She is still young, but hard physical work and poor meals have etched their mark into the soft parts of her face, neck, hands. 

Her hands. 

He sees them when she reaches for the glass of gin. Uncared for. Rough. The knuckles swollen. The only thing feminine about them is their size. 

Her mouth, he notices as she drinks, has not been badly formed by nature, but disillusionment has given it an unpleasant set that tells him of an intense internal bitterness. She will be as reliable as a little lad who has been caught stealing apples, and taken the punishment badly. 

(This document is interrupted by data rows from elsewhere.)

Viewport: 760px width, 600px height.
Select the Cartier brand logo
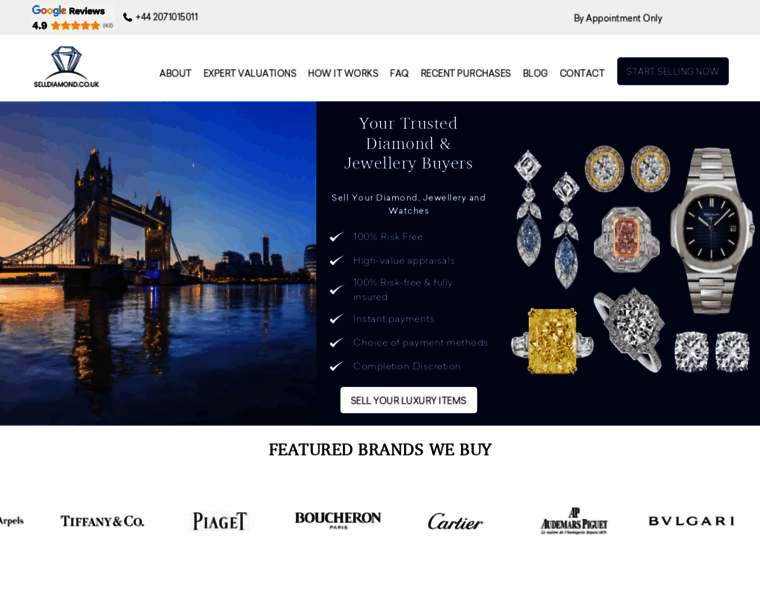(455, 522)
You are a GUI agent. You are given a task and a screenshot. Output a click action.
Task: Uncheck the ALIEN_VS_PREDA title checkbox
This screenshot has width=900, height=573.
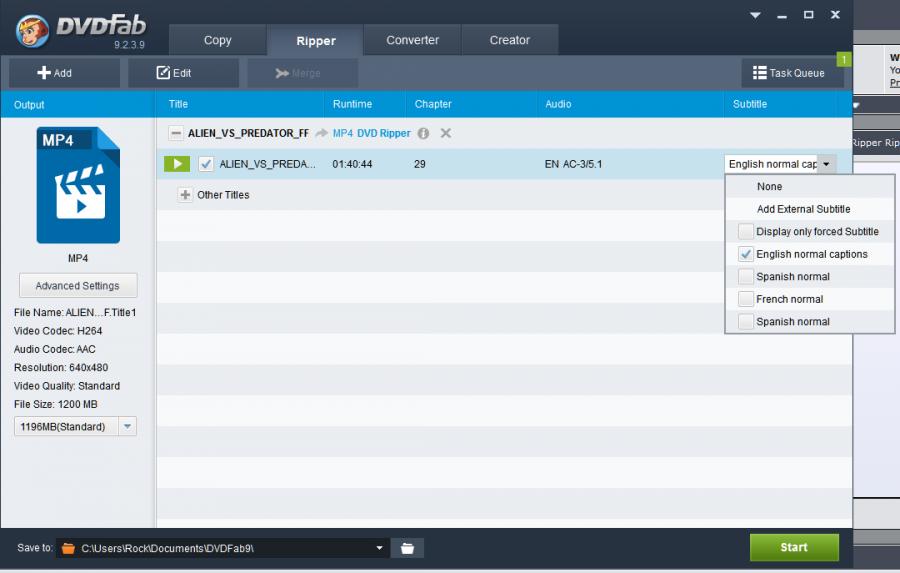[206, 164]
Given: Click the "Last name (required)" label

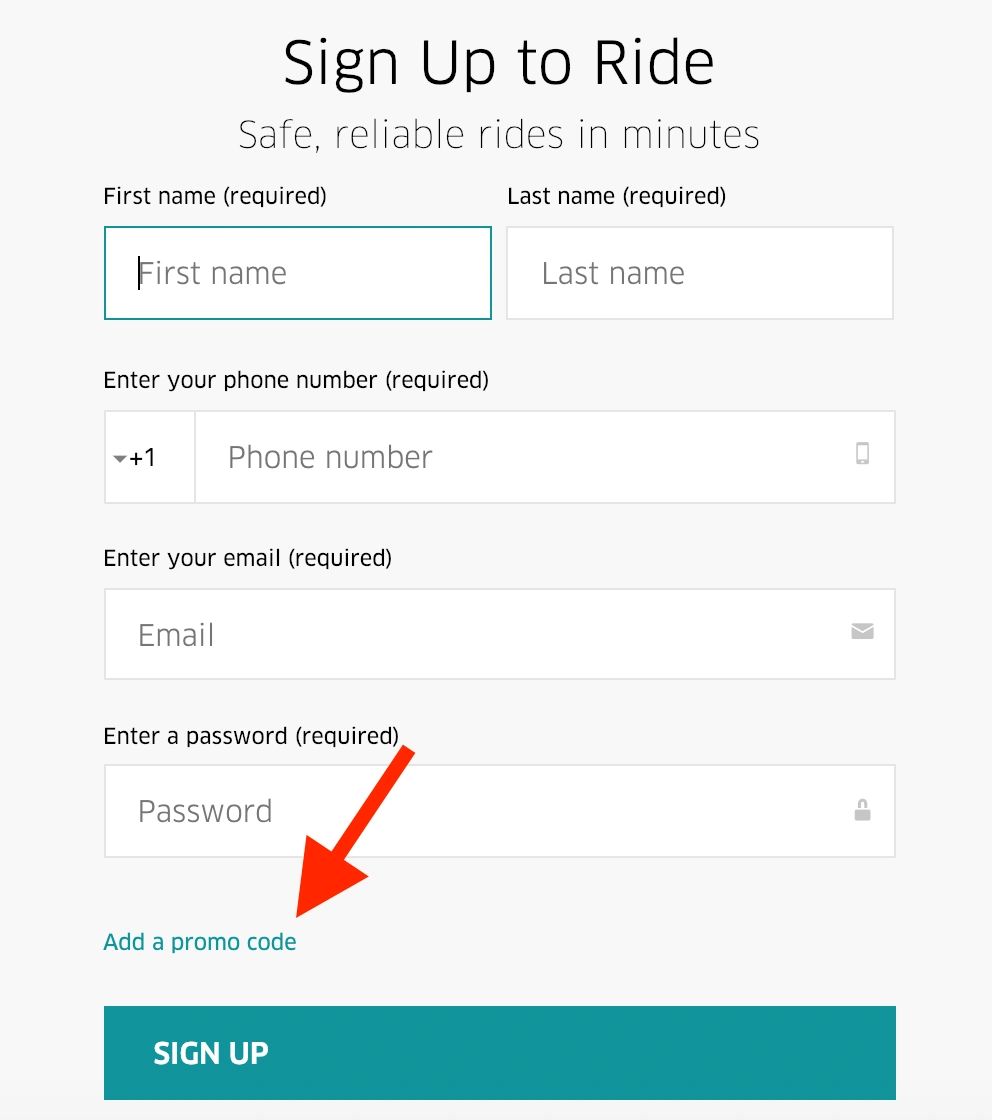Looking at the screenshot, I should coord(616,196).
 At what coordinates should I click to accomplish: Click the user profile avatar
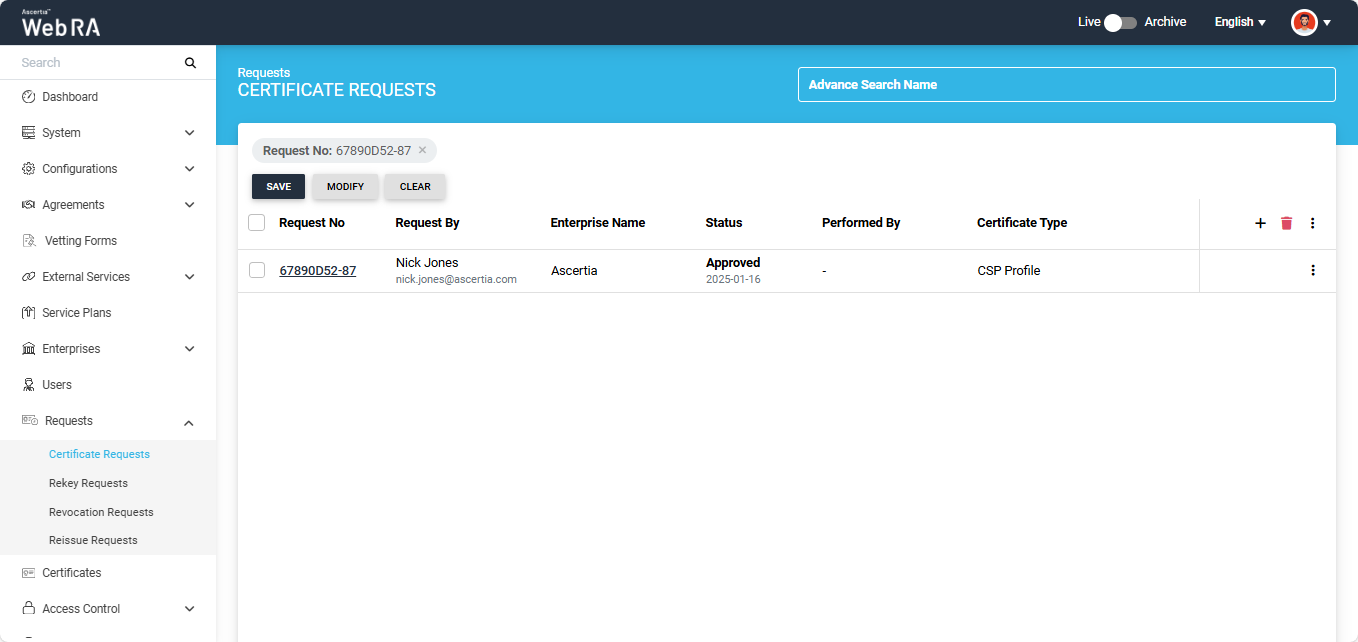coord(1304,22)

If he were still who he once was, she would never have come here, to this public house at this time of night to meet with him. Never have told him what little she has. That knowledge irritates him, but he sends the feeling packing with an internal shrug. It could have been worse. 

It always could be worse.

"No," he answers, somewhat delayed. "I only know what I should know. Facts are facts, not wishes." He adds a faint smile here, as an acknowledgment of human weakness. "How did you discover what it is you shouldn't know? What did you notice that didn't look right?" 

The question is posed gently, skirting the real information, reaching into her daily existence to create a sense of safety. 

She shakes her head sharply, suddenly fully present. And wary. "Sorry guv, don't know what you're talking about. I didn't see anything. . .what I shouldn't have. I'm no keyhole peeper!" 

Too early, he thinks, he's got her on the hook too early.

"You told me you have knowledge you shouldn't. That you know something about a crime. That's the reason we're both here, Nelly. The faster-"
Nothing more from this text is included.